Artificially distorted version of the 5K word Wall Street Journal corpus (WSJ0). Stationary and non-stationary noises added. Second recordings with distant mismatched microphone available, see

Günter Hirsch "Experimental Framework for the Performance Evaluation of Speech Recognition Front-ends on a Large Vocabulary Task", ETSI STQ Aurora DSR Working Group, 2002.

Corpora available from ELRA here and here

Resources

  • Training recipe for HTK available here. Note that this recipe is for Wall-Street Journal (WSJ0), which is the clean speech version of AURORA4. Small changes are needed in the feature extraction scripts to account for different file terminations.

Baselines

Speaker identification and verification

Speech enhancement and separation

Other applications

Contribute a dataset

To contribute a new dataset, please

  • create an account and login
  • go to the wiki page above corresponding to your application; if it does not exist yet, you may create it
  • click on the "Edit" link at the top of the page and add a new section for your dataset (the datasets are ordered by year of collection)
  • click on the "Save page" link at the bottom of the page to save your modifications

Please make sure to provide the following information:

  • name of the dataset and year of collection
  • authors, institution, contact information
  • link to the dataset and to side resources (lexicon, language model, etc)
  • short description (nature of the data, license, etc) and link to a paper/report describing the dataset, if any
  • at least 1 research result obtained for this dataset (see below)

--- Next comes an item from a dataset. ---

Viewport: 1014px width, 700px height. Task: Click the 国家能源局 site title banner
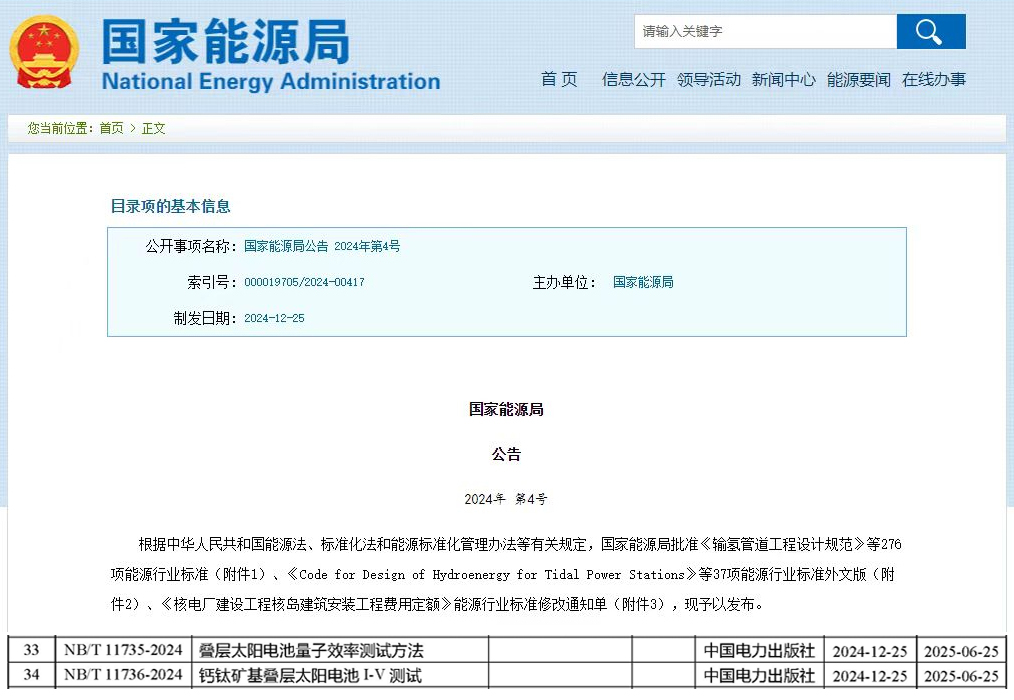tap(226, 40)
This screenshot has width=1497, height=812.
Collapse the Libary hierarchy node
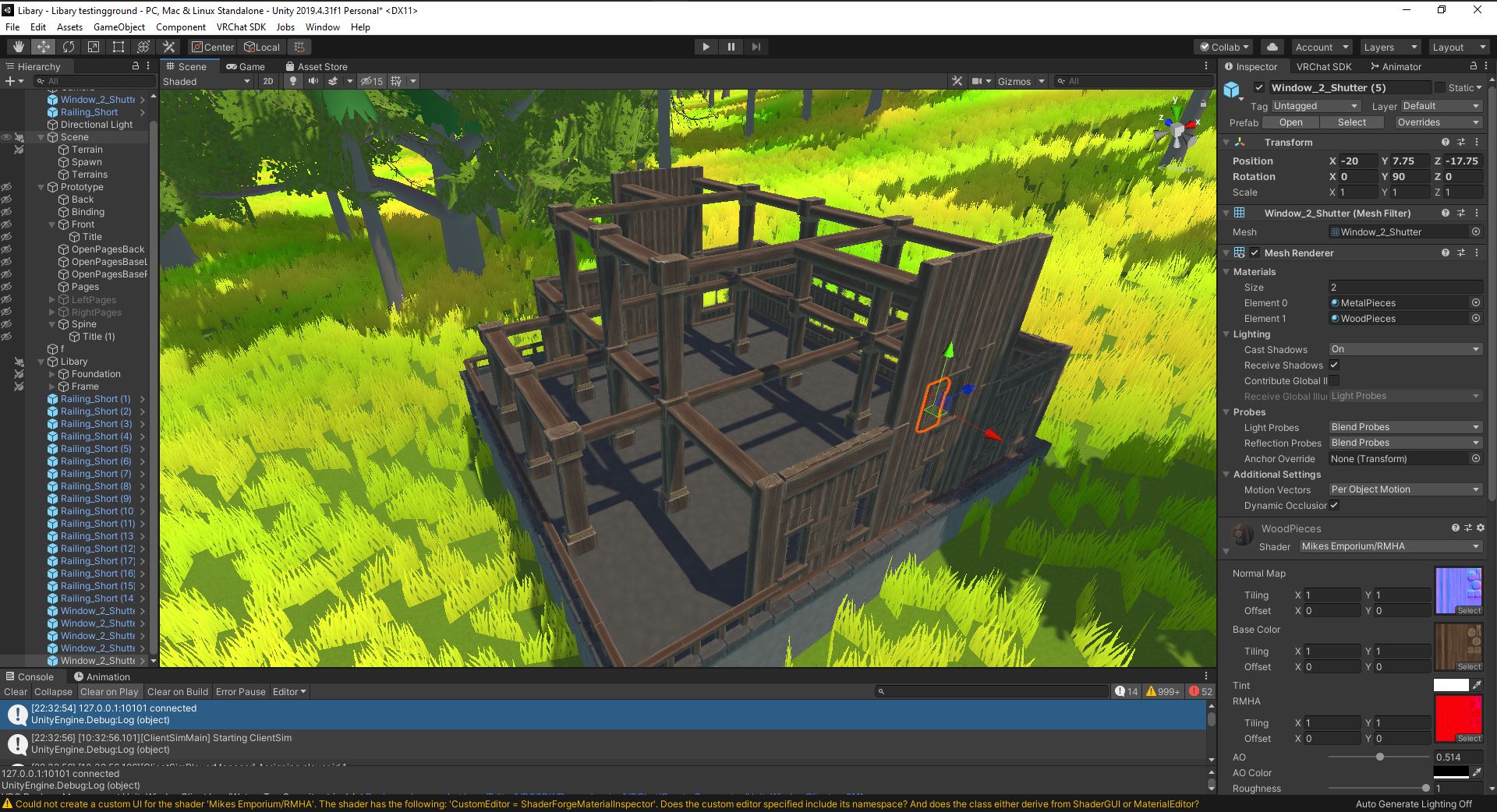pos(41,362)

We currently cannot provide storage space for large datasets. Please upload the dataset at a stable URL on the website of your institution or elsewhere and provide its URL only. If this is not possible, please contact the resources sharing working group.

Contribute a research result

To contribute a new research result, please

  • create an account and login
  • go to the wiki page and the section corresponding to the dataset for which this result was obtained
  • click on the "Edit" link on the right of the section header and add a new item for your result
  • click on the "Save page" link at the bottom of the page to save your modifications

Please make sure to provide the following information:

  • authors, paper/report title, means of publication
  • link to the pdf of the paper
  • link to derived data (output transcriptions, intermediary data, etc)

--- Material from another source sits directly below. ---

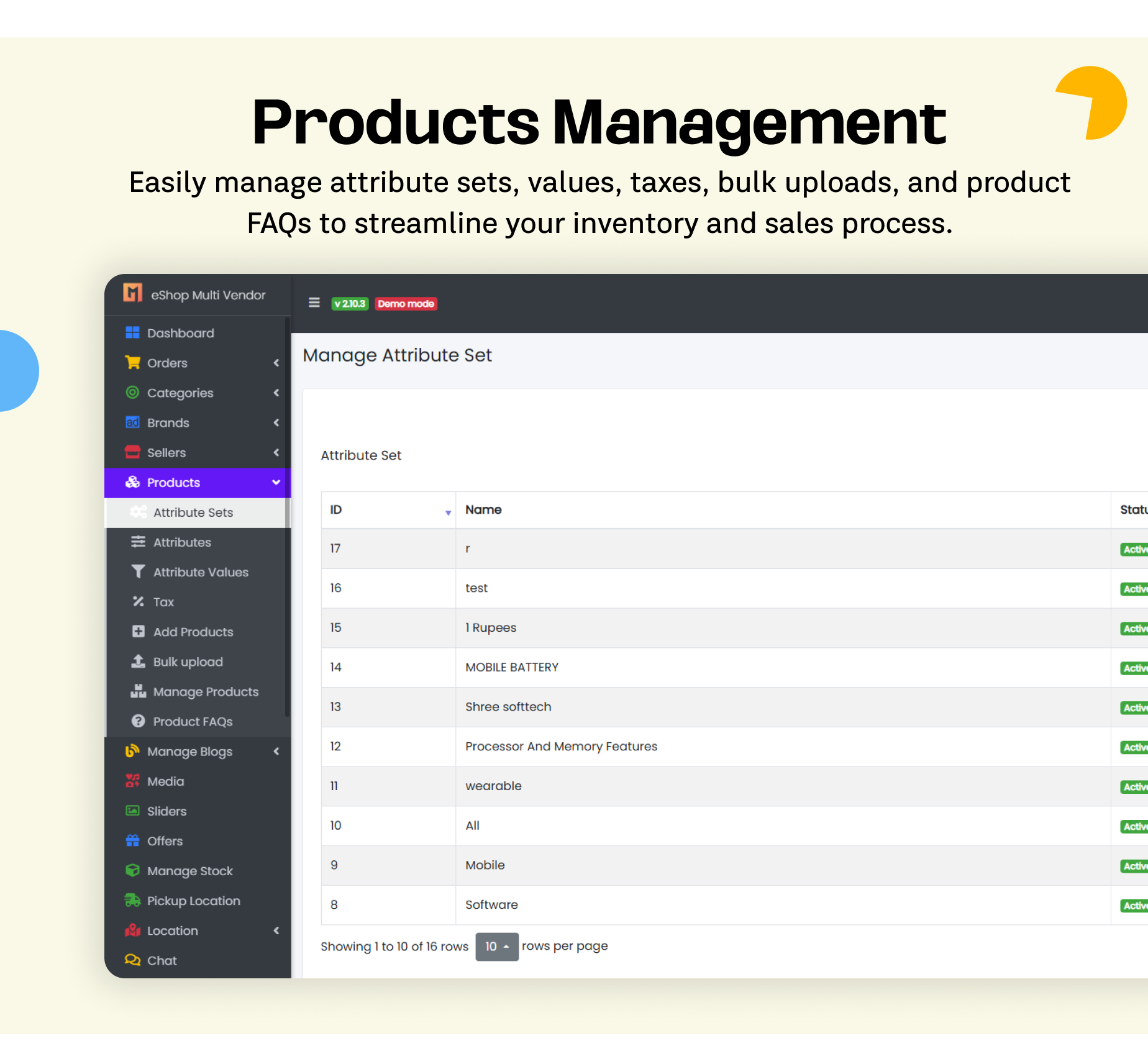Open the rows per page dropdown
The width and height of the screenshot is (1148, 1051).
click(x=496, y=947)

In order to save storage space, please do not upload the paper on this wiki, but link it as much as possible from your instutitutional archive, from another public archive (e.g., arxiv) or from the publisher website (e.g., ieexplore).

We currently cannot provide storage space for large datasets. Please upload the derived data at a stable URL on the website of your institution or elsewhere and provide its URL only. If this is not possible, please contact the resources sharing working group.